Friuli Venezia Giulia
    15 Settembre 2019 Aggiornato alle 19:34
    Cronaca

    Gravi violazioni nella sicurezza, motonave "bandita" a Monfalcone

    E' la "Sara", batte bandiera di un piccolo stato caraibico. La Capitaneria: carenze anche per l'equipaggio. E scatta il fermo amministrativo
    Credits © balticshipping.com Il cargo
    Il cargo "Sara" è bloccato a Monfalcone
    La motonave "Sara", mercantile di 6mila tonnellate battente bandiera Saint Kitts and Navis, piccolo stato insulare caraibico, per i prossimi 3 mesi non sarà più ammessa nel porto di Monfalcone (Gorizia) né in qualunque altro porto italiano o europeo o nelle acque territoriali nazionali e degli altri Stati dell'Ue. La nave è stata infatti "bandita" dopo un'ispezione eseguita dalla Capitaneria di porto di Monfalcone, nel corso della quale sono state rilevate gravi violazioni in materia di sicurezza della navigazione, sia sotto il profilo della safety di bordo sia delle condizioni di vita e lavoro dei marittimi, oltreché deficienze nella gestione della sicurezza in generale della nave da parte della società armatoriale.

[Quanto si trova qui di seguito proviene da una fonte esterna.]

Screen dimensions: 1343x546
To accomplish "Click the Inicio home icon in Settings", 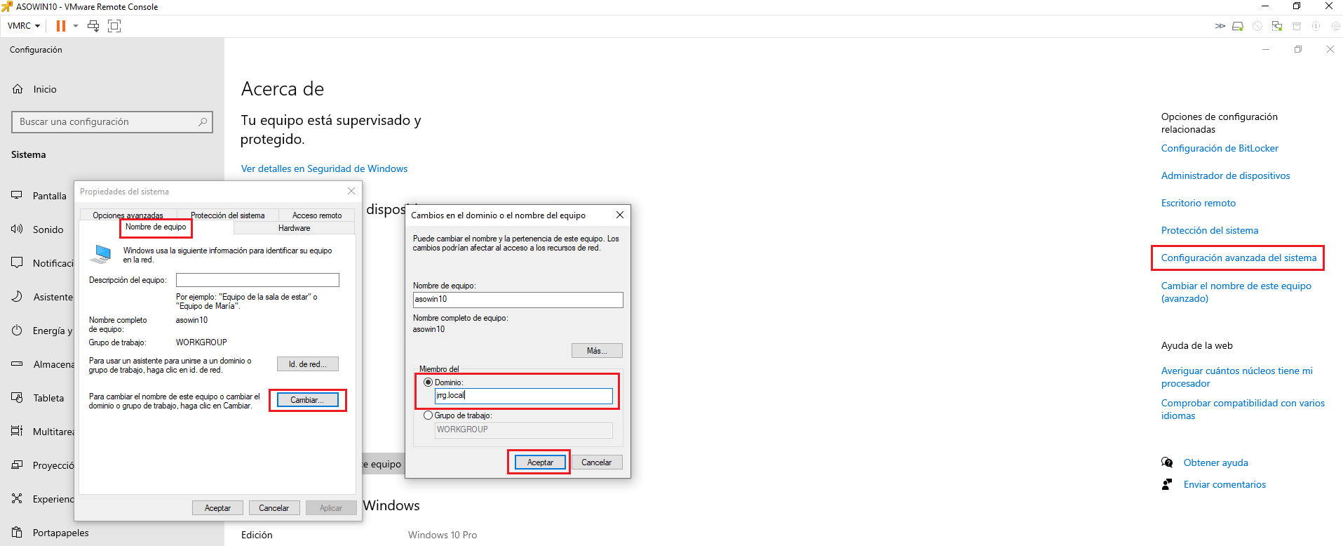I will [18, 89].
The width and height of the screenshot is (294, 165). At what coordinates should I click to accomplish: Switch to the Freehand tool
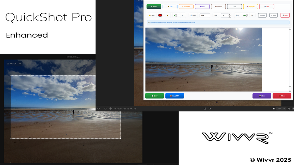point(218,6)
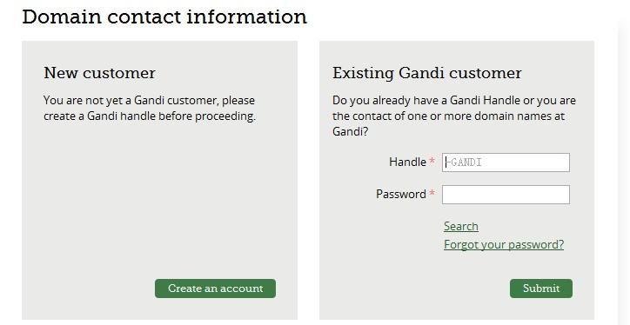Viewport: 630px width, 325px height.
Task: Click the white gap between the two panels
Action: [x=308, y=180]

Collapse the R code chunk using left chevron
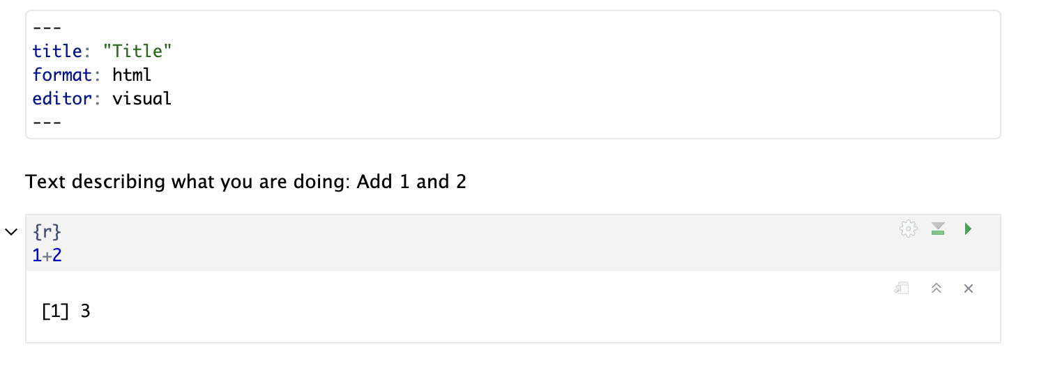coord(11,231)
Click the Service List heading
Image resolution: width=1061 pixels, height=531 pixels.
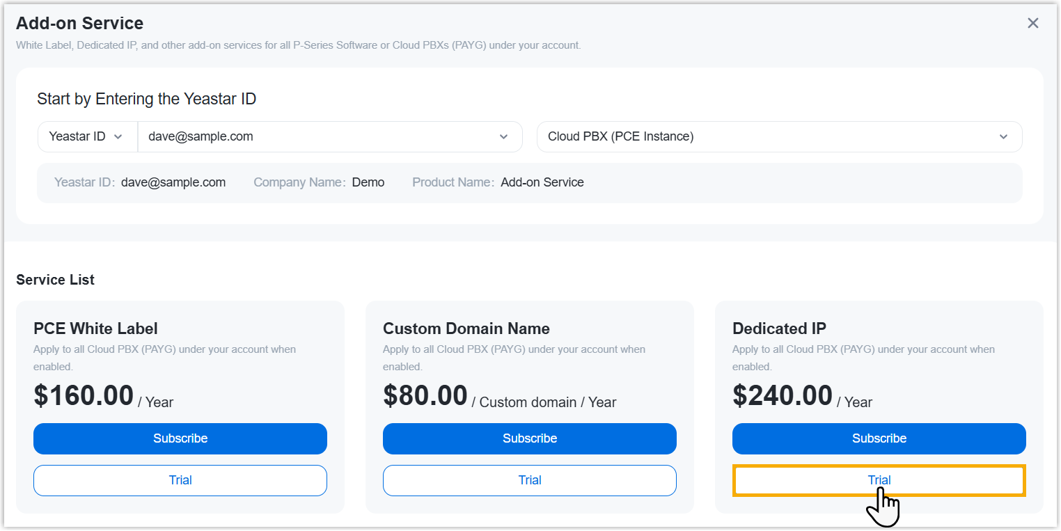tap(55, 280)
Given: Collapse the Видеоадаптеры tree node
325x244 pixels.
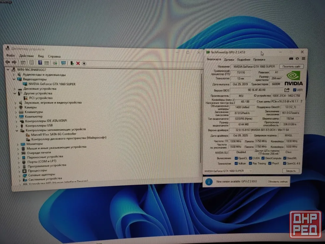Looking at the screenshot, I should point(14,79).
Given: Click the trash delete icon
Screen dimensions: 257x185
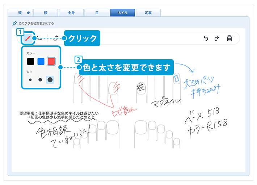Looking at the screenshot, I should [229, 39].
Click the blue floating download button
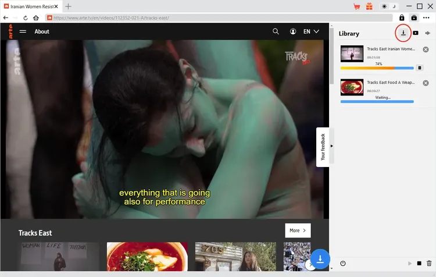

Dopo l'ispezione è stato formalizzato un provvedimento di detenzione della nave: un fermo amministrativo per impedire che potesse riprendere la navigazione in assenza delle minime condizioni di sicurezza. Dall'inizio dell'anno è la quinta nave detenuta dagli ispettori della Capitaneria di porto di Monfalcone dopo 29 ispezioni compiute ad altrettante navi straniere considerate a rischio. "Sara" era già stata fermata e detenuta altre due volte negli ultimi mesi da ispettori di altri Stati europei ove aveva fatto scalo. La rete di sicurezza marittima dell'Ue ha quindi consentito di far scattare, alla terza detenzione nel corso di 24 mesi, il provvedimento di "bando".